After a difficult run in 2011, the fertilizer market is showing some signs of life…
The “big three” fertilizers include potash, phosphates, and nitrogen. Since late last year, nitrogen prices have surged more than 50% in some areas. (Fertilizers are “local markets,” so prices vary from region to region.)
Due to high inventories, potash and phosphates haven’t had such a huge bounce. U.S. potash inventories this winter were at their highest levels since late 2009, according to Bloomberg. There are signs of improving demand, however.
According to Bloomberg, U.S. corn planting is off to a fast start. As of last week, 7% of crops were seeded versus the five-year average of just 2% for this time of year. That means farmers should work off their excess inventory of fertilizer over the next few months.
Also, less than a month ago, China signed a contract with giant Russian supplier OAO Uralkali for 400,000 metric tons of potash at a price of $470 per ton. Because China buys all of its potash in one big bulk order every year, it gets the best price. That price acts as a benchmark, so sellers are unlikely to cut deals below that price for smaller orders. In other words, that contract effectively sets a “floor” for global potash prices in the near term.
Of course, there are at least a dozen factors that can affect the fertilizer market: Crop prices, credit markets, farming subsidies in India… It’s a long list. But at today’s share prices, the downside is limited…
Over the past five years, shares of Mosaic traded with a price-to-earnings ratio anywhere between five times earnings and 65 times earnings. Potash shares went below seven times earnings near the end of 2008… and traded as high as 42 times earnings back in 2007. Right now, both stocks are trading between 11 and 12 times this year’s expected earnings.

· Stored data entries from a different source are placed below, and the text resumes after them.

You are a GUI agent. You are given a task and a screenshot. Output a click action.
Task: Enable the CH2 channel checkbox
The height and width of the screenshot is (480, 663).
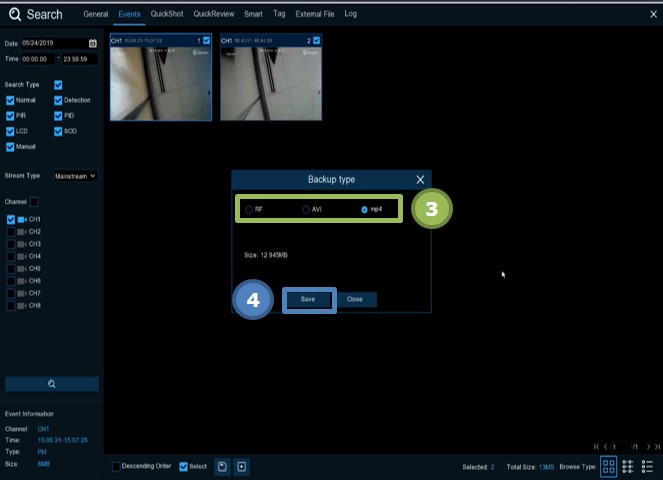pos(11,231)
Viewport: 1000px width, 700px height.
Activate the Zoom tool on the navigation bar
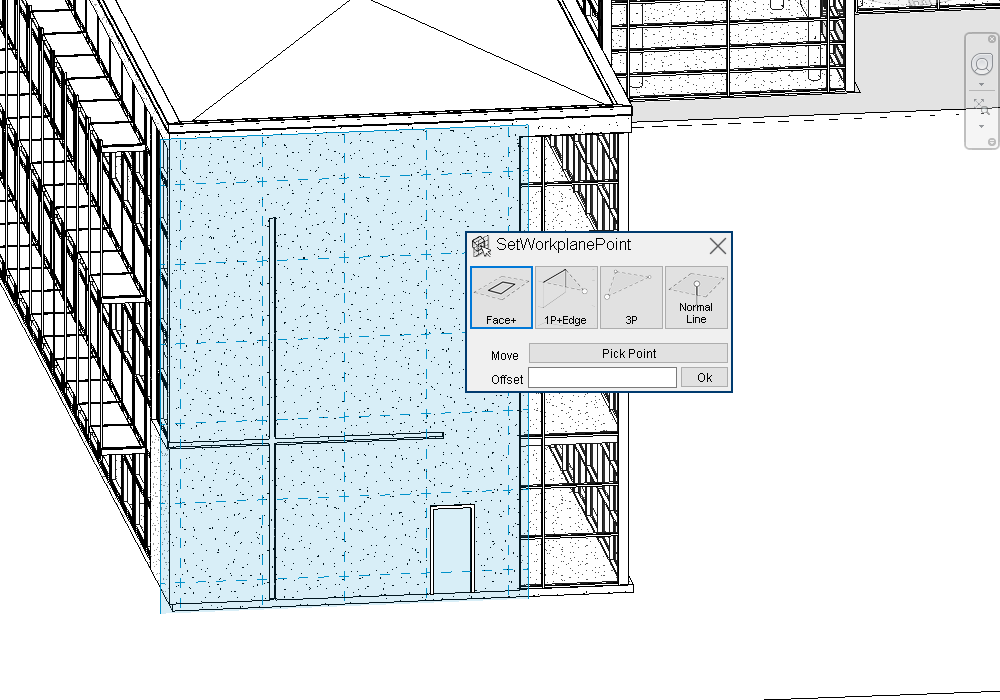[x=981, y=105]
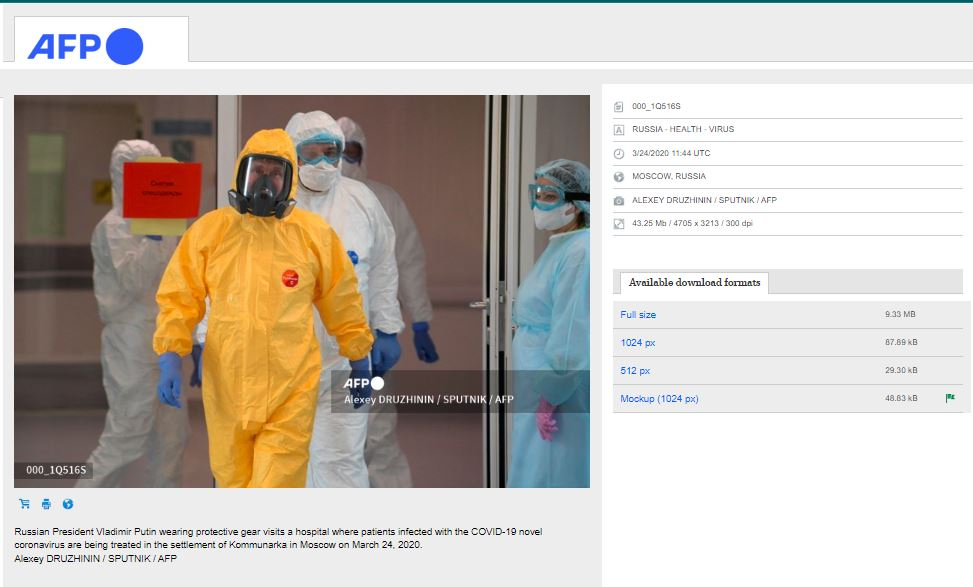
Task: Click the category icon beside RUSSIA - HEALTH - VIRUS
Action: (619, 130)
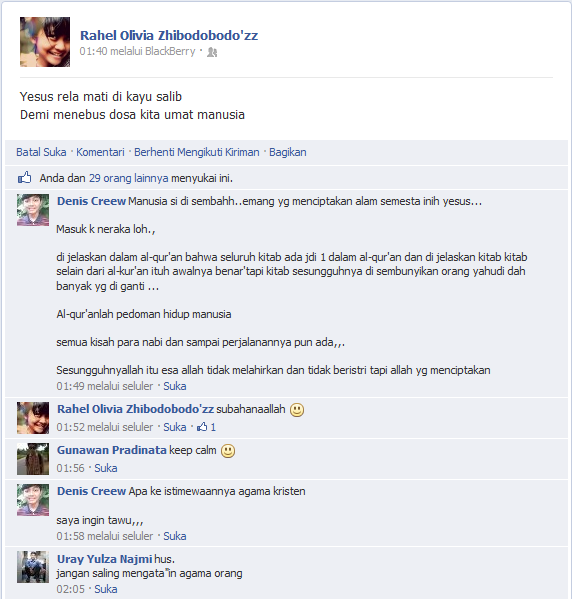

That’s not “end of the world” cheap like in 2008… but it’s close.
And shares of Potash are currently trading about 11% above their closing low from mid-December. Mosaic is even closer – about 6% above its lows.
If either stock breaks below its former low, that means shares are in the midst of a longer downtrend. But if these stocks recover just half of their losses from their 2011 highs, that would generate a 25% to 40% gain in just a few months.